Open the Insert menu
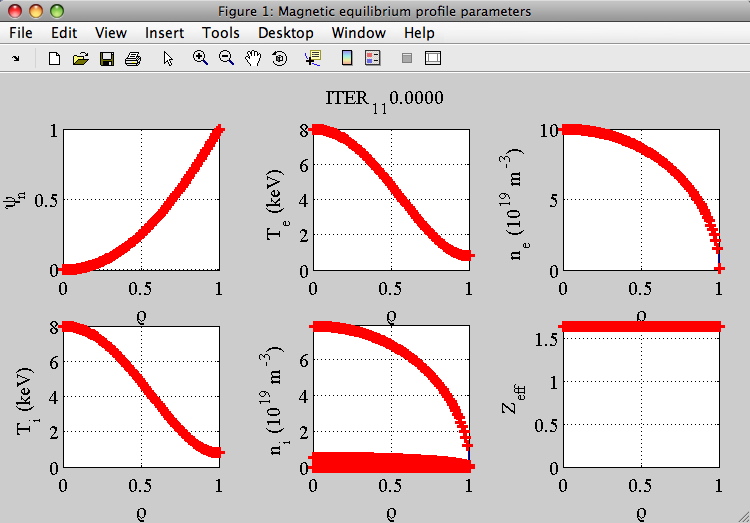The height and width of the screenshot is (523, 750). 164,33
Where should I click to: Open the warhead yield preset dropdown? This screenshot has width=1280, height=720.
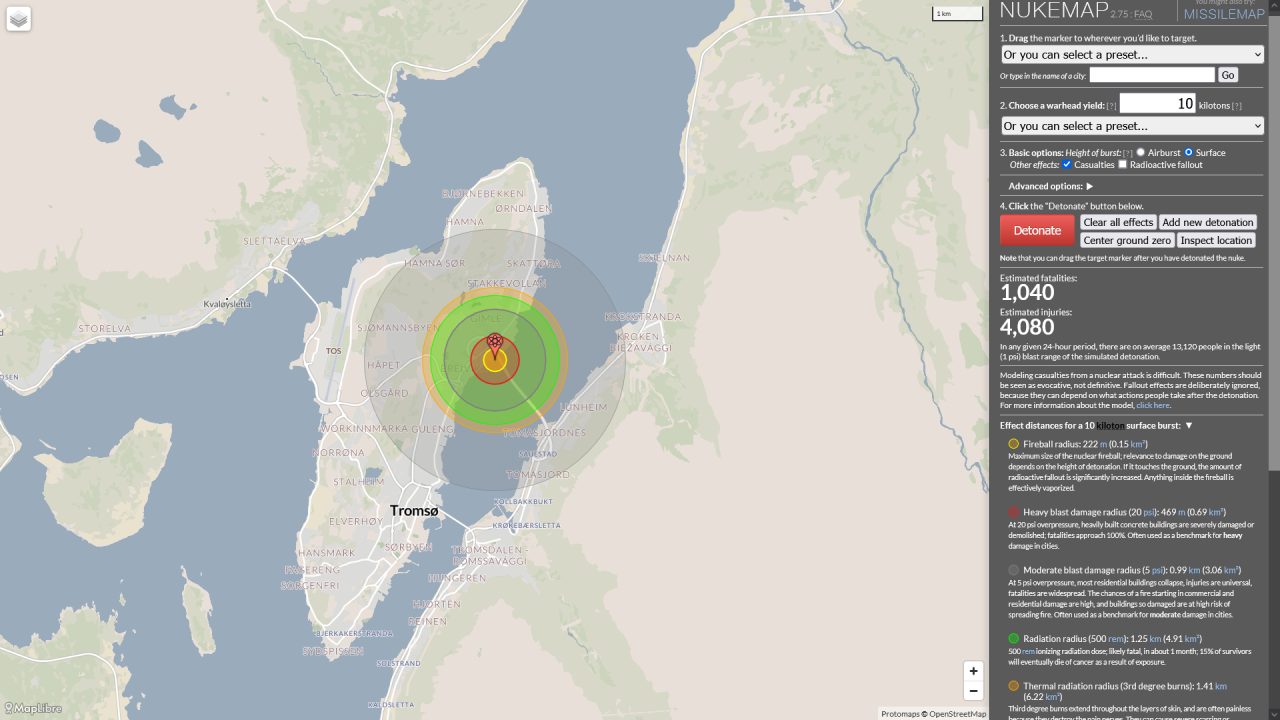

...

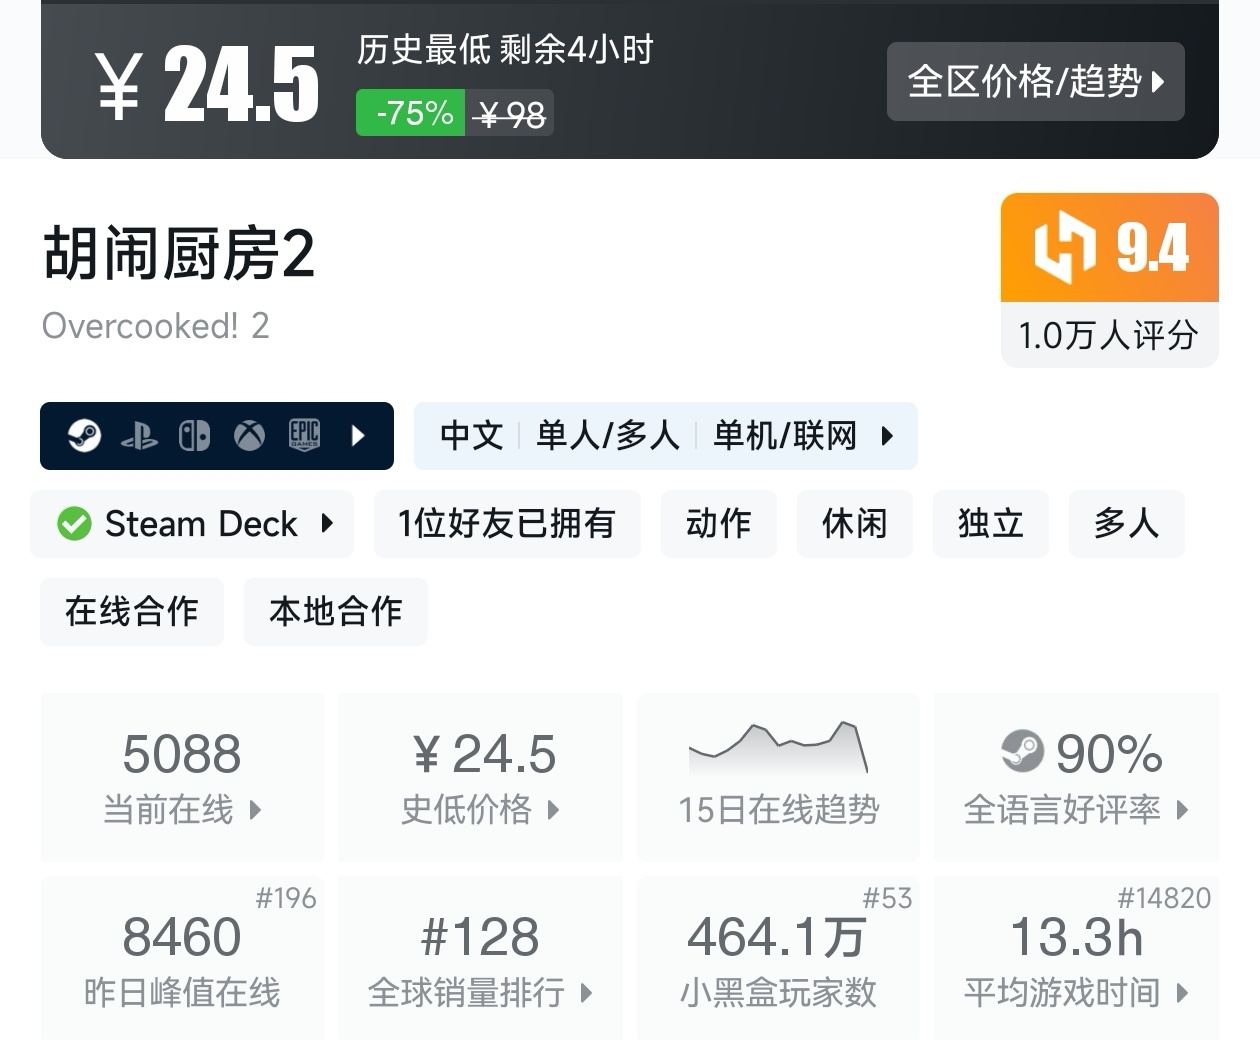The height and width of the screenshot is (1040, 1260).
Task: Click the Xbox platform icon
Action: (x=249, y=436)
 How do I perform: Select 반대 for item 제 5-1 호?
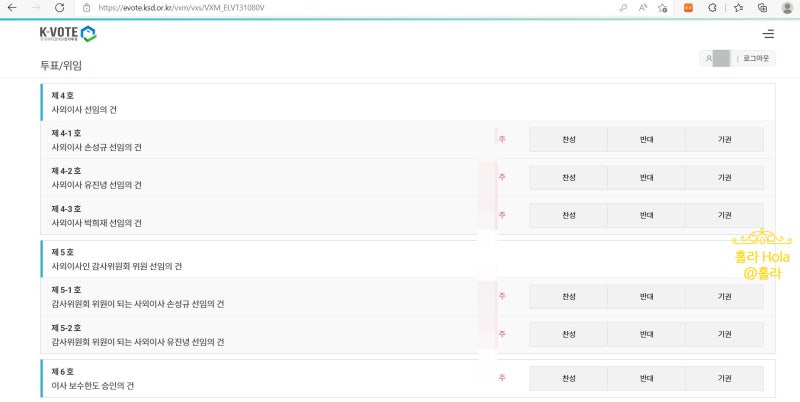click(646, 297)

- [WHAT IS EXPECTED] Exact repeat of the material above: every line from the one with "Open the Insert menu" through the one with "Where should I", endpoints included, and nothing more. No pictures.

- [ANSWER TO THE PROBLEM]
Open the Insert menu
The height and width of the screenshot is (523, 750). 164,33
Where should I click to: Open the warhead yield preset dropdown? This screenshot has width=1280, height=720.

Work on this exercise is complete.